Segment Start: Supplied material

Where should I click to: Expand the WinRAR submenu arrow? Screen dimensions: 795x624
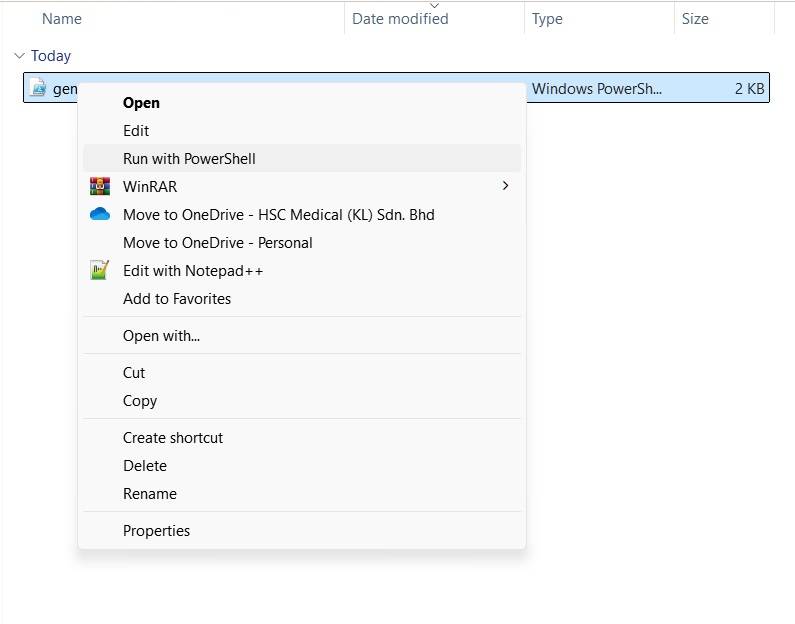coord(505,186)
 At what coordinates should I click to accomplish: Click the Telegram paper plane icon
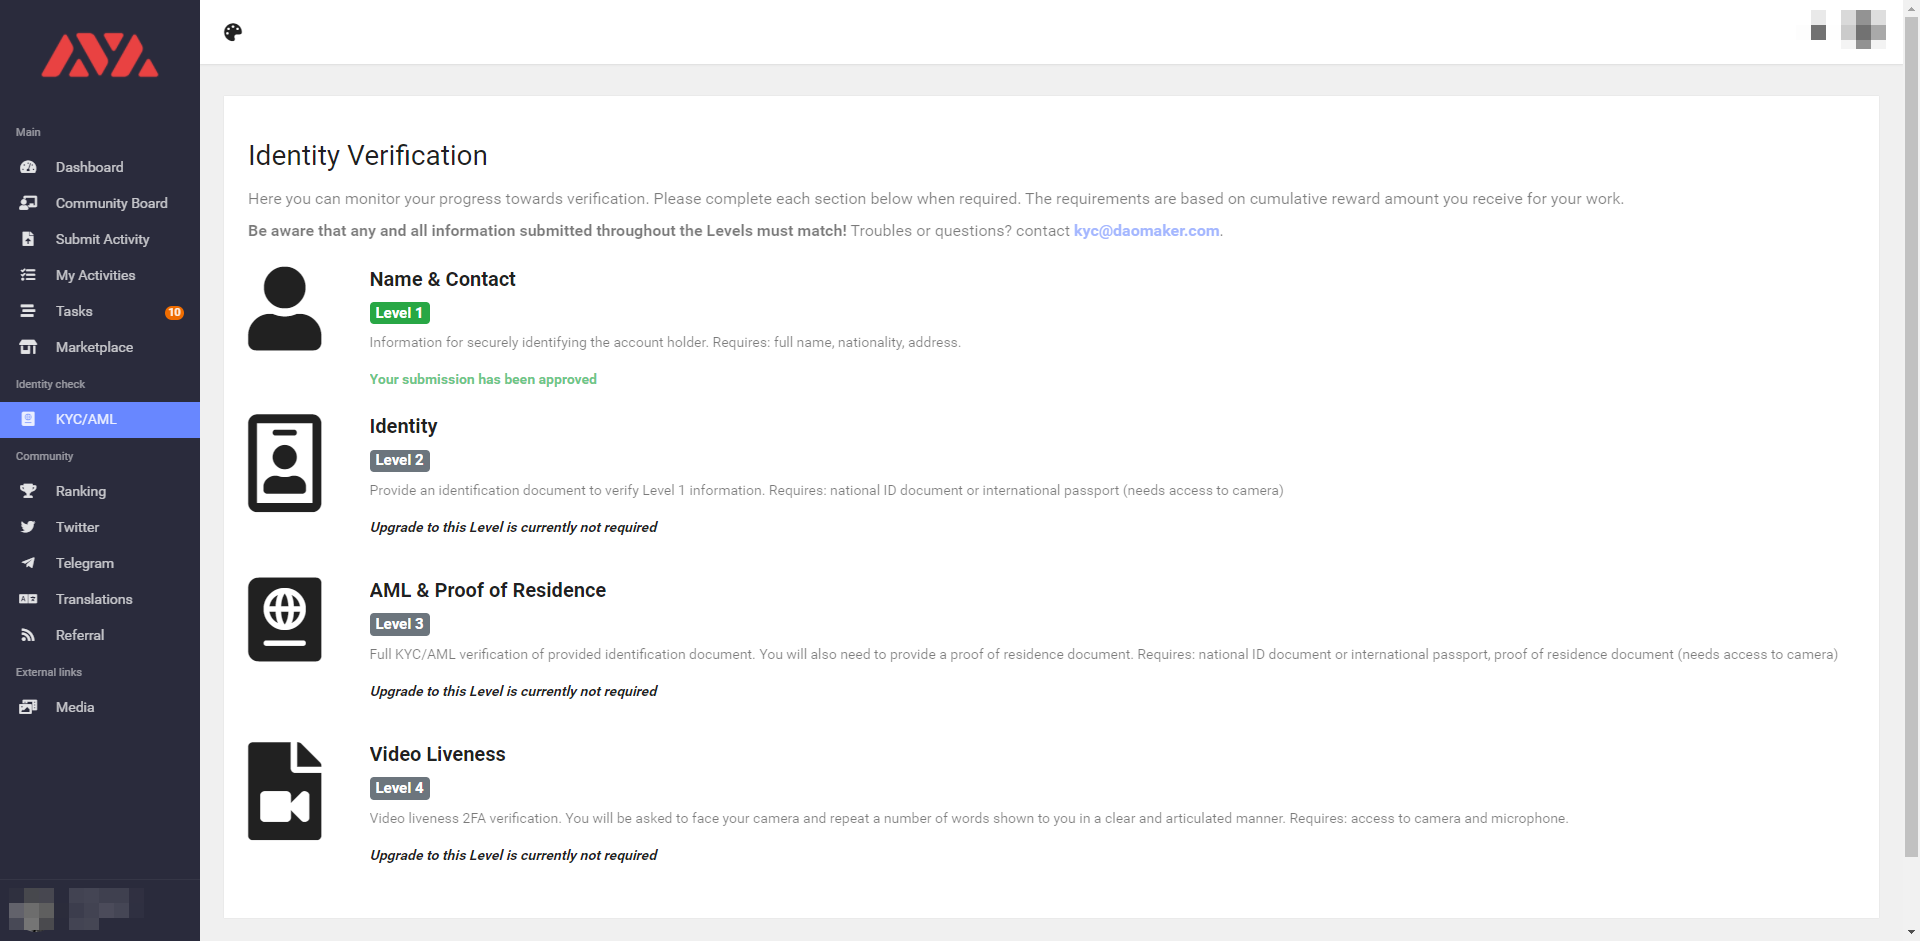[28, 563]
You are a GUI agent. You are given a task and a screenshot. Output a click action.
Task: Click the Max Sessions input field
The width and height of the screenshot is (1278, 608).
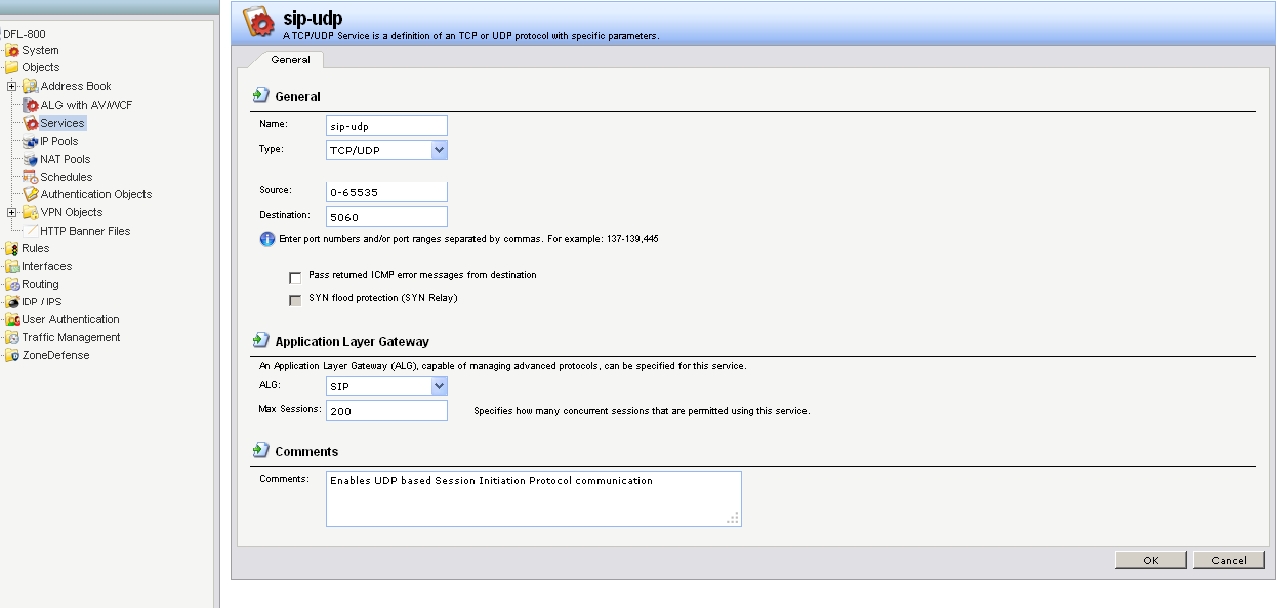coord(386,411)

Segment End: Supplied material

*Action item:* What is needed is every line of the data above, set down exactly but with the images left out.

*Output for this exercise:*
Where should I click to: Expand the WinRAR submenu arrow? Screen dimensions: 795x624
coord(505,186)
 At what coordinates should I click to accomplish: Click the Telegram paper plane icon
[28, 563]
You are a GUI agent. You are given a task and a screenshot. Output a click action.
Task: Click the Max Sessions input field
The width and height of the screenshot is (1278, 608).
coord(386,411)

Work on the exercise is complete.